Thursday, January 14, 2016

Summer 1965: The Bodybuilder on the Beach

From: Tales of West Hollywood
 Heterosexuals are allowed to just "be," their glancing at girls or boys presumed instinctive, universal, unquestionable, as inevitable as sunrise, unworthy of comment but worthy of constant praise.  But gay people are constantly asked for a history, or an etiology, for how they Figured It Out, for When They Knew.

Maybe when I was 4 years old, and fumed with righteous indignation when Dad accused me of "liking" the hostess of The Land of Ziggy Zaggy.

Maybe when I was 3 years old, and sneaked out into the living room long past my bedtime to see two men hugging on TV . 

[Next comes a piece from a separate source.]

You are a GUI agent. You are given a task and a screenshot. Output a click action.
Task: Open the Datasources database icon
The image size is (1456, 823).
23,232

Or when my parents gave me a Little Golden Book with a picture of a muscular, loincloth-clad Tarzan on the cover. Probably by age 2.

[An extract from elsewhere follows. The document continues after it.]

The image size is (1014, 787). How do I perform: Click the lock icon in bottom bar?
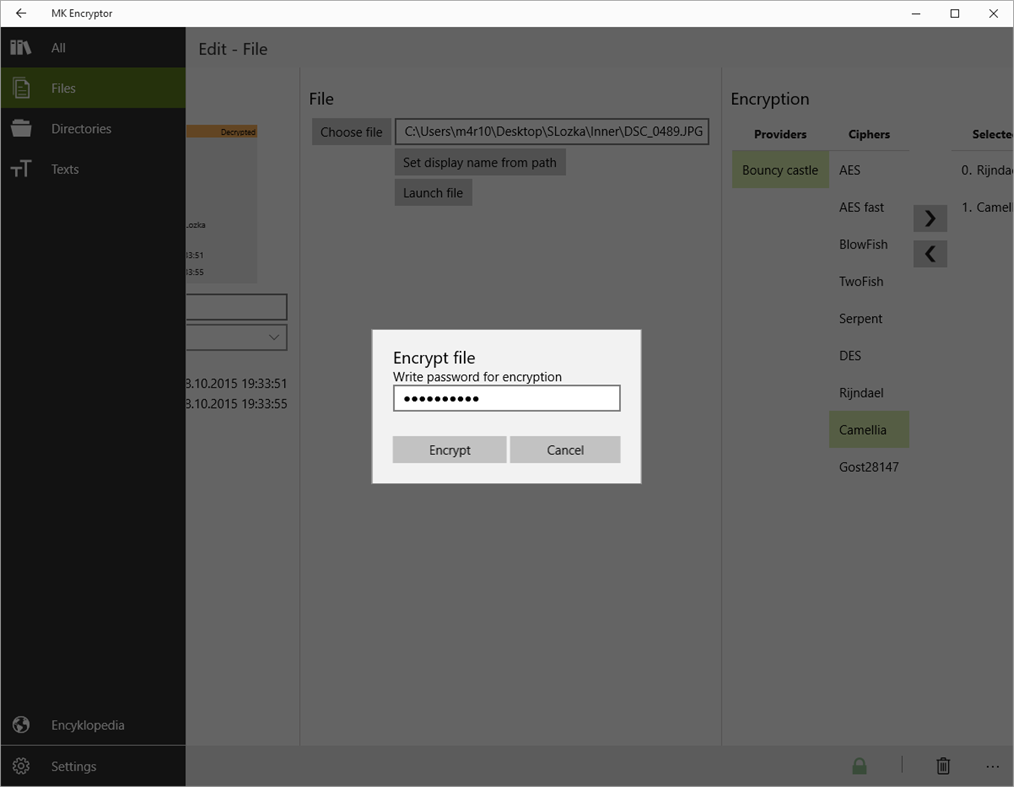tap(858, 765)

Or maybe when I met the Bodybuilder on the Beach.

We moved to Racine, Wisconsin just before kindergarten, and stayed through second grade (1965-68).  Our house was only a block from Lake Michigan, so we went to the beach almost every day.  

The Event happened before my sister was born, so probably in the summer of 1965, when I was four years old.  I was playing with a toy dump truck while my father swam and my mother sunbathed.  Suddenly a bodybuilder walked past our blanket (I didn't know that word yet, so I called him a Muscle Man).

He stood head and shoulders above any of the other beach goers. He was as tall and tanned as Hercules, with broad shoulders, a thick, hairy chest, and xylophone-hard abs. 

Overcome with joy, I rushed up to him.  "Can I touch you, Mister?" I asked, not at all shy.

Grinning, the Muscle Man stopped and flexed.  I patted his marble-hard stomach and hairy chest, but I couldn't reach his arms, so he got on his knees.  His bicep was enormous, so big that I couldn't cup it in two hands.  It was the most amazing thing I had ever felt.


Mom was standing beside me.  "Yes, isn't he big and strong?" she said.  "I bet all the girls like him."

Girls?  But...I was a boy, and I liked him.

"When you grow up, you'll have big muscles like that, and all the girls will like you, too!"

Girls?  But...I wanted boys to like me.


She thanked the Muscle Man for putting up with me, and he continued on his way down the beach. He hadn't said a word. 

The Event taught me two things:
1. Men were incredible. 
2. I wasn't supposed to think so.

I never saw the Muscle Man again.

Nearly 50 years have passed, but not much has changed.  Men are still incredible, and I still hear, every day, that I'm not supposed to think so.